Records excerpted from a collection:
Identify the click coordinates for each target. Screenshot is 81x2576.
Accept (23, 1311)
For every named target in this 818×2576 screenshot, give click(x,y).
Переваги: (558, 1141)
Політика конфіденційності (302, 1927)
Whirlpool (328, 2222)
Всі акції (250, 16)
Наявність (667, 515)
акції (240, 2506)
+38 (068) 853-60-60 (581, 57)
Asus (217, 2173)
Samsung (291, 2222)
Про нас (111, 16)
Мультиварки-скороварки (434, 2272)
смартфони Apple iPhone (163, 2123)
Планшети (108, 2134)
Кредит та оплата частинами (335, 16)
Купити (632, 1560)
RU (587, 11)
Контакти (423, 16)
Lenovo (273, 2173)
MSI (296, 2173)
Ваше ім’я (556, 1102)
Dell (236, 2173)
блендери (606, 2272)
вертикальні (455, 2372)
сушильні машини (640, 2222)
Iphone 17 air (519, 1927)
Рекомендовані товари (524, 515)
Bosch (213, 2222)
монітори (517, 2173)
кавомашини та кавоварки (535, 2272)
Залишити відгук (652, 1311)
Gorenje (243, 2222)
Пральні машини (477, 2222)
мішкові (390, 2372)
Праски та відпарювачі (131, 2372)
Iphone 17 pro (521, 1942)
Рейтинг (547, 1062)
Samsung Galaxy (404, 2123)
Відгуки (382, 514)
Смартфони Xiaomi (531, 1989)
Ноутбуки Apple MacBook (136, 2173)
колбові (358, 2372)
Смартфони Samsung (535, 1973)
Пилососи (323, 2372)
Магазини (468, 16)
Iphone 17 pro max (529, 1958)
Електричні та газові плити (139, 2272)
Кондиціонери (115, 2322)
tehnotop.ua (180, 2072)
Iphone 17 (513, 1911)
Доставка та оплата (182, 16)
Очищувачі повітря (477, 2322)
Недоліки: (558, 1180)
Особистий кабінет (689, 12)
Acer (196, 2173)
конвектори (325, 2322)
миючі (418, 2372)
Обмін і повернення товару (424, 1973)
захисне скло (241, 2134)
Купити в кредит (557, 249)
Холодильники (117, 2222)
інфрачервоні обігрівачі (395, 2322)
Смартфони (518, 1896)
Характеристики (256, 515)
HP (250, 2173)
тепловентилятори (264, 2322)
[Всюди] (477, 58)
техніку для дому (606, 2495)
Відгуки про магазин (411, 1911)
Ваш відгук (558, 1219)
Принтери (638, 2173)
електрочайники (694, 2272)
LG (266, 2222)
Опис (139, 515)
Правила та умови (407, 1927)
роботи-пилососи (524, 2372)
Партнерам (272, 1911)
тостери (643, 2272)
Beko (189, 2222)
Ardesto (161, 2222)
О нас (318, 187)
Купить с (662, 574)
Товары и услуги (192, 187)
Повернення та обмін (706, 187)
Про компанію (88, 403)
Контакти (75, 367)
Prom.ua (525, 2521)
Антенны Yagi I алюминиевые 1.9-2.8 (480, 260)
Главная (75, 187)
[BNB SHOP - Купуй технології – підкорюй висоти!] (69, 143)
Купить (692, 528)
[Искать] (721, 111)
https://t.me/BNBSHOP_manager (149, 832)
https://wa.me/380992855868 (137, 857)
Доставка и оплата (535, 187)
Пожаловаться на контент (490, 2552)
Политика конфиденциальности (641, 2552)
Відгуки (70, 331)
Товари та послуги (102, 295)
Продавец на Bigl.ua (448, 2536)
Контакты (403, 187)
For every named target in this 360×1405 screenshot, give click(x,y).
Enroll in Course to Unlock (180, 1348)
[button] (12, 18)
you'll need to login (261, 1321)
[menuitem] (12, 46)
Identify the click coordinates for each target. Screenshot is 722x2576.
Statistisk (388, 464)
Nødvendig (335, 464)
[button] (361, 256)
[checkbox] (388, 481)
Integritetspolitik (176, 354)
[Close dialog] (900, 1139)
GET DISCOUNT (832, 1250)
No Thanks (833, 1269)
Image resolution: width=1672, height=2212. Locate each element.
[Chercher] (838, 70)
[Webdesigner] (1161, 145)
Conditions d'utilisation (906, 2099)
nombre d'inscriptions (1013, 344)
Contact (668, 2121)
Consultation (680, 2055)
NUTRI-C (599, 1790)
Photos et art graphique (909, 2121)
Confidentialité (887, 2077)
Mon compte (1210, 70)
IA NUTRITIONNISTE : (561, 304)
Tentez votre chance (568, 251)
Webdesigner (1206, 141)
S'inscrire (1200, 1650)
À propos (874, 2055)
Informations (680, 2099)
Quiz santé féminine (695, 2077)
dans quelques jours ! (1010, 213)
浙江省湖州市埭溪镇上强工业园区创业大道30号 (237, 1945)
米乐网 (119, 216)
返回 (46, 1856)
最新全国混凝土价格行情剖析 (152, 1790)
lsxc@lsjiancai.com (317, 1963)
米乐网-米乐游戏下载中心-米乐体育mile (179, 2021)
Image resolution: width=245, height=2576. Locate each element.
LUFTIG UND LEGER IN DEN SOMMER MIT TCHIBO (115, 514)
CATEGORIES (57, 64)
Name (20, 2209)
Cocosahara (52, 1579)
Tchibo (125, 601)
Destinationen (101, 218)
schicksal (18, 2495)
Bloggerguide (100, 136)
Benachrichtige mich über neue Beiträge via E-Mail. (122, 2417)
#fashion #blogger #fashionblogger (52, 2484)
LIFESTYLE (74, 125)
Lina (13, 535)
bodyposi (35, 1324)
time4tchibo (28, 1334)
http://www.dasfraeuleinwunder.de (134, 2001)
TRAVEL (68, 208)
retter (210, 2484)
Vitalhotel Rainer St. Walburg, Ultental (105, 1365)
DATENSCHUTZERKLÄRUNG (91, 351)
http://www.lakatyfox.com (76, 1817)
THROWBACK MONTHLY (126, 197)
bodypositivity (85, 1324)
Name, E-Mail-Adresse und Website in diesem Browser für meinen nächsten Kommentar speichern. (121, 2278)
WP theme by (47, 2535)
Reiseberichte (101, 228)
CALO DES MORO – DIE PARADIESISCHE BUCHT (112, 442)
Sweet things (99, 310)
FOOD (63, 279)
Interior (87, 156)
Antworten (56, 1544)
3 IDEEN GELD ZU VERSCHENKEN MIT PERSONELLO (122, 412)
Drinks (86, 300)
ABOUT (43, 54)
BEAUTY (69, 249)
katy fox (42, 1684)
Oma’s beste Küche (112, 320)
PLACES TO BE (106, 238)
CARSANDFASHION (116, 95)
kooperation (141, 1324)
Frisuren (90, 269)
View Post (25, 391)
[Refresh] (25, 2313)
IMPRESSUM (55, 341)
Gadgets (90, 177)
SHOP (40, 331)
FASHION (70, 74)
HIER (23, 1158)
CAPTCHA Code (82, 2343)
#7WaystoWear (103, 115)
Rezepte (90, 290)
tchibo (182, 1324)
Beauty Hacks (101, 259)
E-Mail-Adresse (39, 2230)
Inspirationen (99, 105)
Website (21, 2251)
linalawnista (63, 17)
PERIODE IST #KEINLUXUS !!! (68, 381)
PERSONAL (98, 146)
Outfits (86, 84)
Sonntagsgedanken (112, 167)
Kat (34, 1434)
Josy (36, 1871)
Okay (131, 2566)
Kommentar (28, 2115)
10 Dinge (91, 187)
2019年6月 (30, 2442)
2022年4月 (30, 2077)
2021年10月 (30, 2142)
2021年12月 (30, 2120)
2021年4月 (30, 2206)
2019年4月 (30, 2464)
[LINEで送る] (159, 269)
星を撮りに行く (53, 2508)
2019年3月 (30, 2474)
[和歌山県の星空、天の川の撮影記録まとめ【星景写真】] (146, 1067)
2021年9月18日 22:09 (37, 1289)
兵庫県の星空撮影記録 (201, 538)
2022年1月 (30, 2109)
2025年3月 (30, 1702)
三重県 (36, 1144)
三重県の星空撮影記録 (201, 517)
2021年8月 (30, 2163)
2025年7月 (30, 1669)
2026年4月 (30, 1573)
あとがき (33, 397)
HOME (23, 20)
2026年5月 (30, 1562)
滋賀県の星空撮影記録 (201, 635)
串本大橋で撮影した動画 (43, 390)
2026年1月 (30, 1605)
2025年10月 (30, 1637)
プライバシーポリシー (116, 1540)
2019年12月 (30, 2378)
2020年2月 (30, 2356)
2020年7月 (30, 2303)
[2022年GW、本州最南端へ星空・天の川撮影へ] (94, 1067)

**Work to complete:**
Would you please copy exactly the part of the entries above that begins at the line containing "Enroll in Course to Unlock (180, 1348)" and ends at the line containing "[Chercher] (838, 70)", both lines included?

**Exercise result:**
Enroll in Course to Unlock (180, 1348)
[button] (12, 18)
you'll need to login (261, 1321)
[menuitem] (12, 46)
Identify the click coordinates for each target. Screenshot is 722x2576.
Statistisk (388, 464)
Nødvendig (335, 464)
[button] (361, 256)
[checkbox] (388, 481)
Integritetspolitik (176, 354)
[Close dialog] (900, 1139)
GET DISCOUNT (832, 1250)
No Thanks (833, 1269)
Image resolution: width=1672, height=2212. Locate each element.
[Chercher] (838, 70)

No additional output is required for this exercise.